(Items from a data source)
**********
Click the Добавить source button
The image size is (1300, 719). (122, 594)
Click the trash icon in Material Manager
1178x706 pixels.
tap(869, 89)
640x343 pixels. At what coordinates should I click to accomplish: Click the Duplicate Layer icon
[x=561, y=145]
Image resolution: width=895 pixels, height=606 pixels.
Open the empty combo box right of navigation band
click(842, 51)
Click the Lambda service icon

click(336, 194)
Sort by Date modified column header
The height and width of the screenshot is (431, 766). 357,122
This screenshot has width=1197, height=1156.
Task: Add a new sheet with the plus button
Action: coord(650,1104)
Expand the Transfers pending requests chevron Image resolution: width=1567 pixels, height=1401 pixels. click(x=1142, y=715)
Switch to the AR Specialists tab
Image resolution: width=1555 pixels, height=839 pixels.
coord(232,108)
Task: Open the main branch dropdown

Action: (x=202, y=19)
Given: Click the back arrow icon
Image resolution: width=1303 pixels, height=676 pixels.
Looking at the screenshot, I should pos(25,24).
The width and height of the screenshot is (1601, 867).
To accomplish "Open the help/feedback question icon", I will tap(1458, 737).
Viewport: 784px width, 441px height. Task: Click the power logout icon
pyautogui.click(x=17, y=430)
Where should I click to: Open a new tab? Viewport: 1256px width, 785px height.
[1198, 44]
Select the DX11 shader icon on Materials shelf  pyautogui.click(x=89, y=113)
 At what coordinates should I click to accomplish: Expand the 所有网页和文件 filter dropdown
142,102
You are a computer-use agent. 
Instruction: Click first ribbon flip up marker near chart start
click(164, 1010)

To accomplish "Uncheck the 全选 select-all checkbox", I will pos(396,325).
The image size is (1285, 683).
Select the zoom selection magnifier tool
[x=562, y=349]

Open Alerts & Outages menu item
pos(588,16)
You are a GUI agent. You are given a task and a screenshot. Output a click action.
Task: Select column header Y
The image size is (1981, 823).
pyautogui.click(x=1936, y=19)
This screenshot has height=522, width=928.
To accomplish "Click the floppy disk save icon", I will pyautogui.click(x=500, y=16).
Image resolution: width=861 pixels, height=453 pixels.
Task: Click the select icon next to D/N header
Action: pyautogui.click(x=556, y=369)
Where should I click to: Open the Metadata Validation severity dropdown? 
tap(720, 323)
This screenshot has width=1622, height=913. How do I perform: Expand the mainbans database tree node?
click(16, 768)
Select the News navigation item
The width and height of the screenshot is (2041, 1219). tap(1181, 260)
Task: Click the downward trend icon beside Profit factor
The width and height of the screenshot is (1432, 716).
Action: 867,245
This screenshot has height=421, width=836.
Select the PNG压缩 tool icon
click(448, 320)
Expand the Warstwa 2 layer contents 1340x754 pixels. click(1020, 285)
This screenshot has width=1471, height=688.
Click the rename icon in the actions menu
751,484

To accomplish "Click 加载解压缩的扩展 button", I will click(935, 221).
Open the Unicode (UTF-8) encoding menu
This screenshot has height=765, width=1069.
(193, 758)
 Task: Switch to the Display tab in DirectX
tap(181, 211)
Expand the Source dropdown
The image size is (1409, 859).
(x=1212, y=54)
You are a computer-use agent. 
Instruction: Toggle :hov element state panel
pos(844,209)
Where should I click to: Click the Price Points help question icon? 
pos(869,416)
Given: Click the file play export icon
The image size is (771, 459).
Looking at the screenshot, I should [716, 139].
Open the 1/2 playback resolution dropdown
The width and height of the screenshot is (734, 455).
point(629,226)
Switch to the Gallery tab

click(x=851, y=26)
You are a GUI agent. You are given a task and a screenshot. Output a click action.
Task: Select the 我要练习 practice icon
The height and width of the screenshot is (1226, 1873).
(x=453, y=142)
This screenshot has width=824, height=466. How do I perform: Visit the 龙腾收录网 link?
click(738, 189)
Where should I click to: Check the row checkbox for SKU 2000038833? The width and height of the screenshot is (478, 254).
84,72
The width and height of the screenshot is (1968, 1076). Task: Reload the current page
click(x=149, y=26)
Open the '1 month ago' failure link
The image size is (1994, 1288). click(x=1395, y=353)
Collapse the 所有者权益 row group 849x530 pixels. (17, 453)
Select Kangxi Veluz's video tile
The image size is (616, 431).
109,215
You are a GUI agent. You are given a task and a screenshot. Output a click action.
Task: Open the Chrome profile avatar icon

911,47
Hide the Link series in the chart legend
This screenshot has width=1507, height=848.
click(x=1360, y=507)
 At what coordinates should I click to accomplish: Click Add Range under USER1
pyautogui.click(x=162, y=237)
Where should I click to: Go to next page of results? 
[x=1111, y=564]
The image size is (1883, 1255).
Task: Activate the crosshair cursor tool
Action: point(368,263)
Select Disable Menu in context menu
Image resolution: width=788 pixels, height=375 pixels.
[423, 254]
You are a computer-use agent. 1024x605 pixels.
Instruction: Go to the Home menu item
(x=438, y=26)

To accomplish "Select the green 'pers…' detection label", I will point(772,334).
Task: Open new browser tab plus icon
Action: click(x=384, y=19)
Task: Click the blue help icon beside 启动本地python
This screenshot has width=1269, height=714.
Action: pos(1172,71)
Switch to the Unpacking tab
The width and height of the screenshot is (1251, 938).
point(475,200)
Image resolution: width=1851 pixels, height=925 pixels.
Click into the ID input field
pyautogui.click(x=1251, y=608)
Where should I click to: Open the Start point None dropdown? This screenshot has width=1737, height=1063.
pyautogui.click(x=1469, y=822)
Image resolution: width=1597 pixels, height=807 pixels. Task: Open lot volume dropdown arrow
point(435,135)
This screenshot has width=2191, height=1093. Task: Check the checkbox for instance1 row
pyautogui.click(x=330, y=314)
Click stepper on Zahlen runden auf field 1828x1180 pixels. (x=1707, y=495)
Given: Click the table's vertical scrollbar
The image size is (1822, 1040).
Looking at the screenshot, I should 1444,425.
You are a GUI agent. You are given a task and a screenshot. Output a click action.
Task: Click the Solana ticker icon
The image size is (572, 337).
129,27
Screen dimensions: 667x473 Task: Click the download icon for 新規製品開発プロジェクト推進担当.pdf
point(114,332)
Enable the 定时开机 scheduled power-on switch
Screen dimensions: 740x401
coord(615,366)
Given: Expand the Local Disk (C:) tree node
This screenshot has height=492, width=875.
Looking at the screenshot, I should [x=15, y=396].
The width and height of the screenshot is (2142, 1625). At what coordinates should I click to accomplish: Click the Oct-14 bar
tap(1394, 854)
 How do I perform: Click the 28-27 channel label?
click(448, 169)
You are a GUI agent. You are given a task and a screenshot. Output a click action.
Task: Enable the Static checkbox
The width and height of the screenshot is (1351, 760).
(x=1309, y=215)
**********
— ASSIGNMENT —
Each line in which the string "Enable" is found must be copied from the data.

— RESULT OF THE EXERCISE —
Enable the 定时开机 scheduled power-on switch
Task: Enable the Static checkbox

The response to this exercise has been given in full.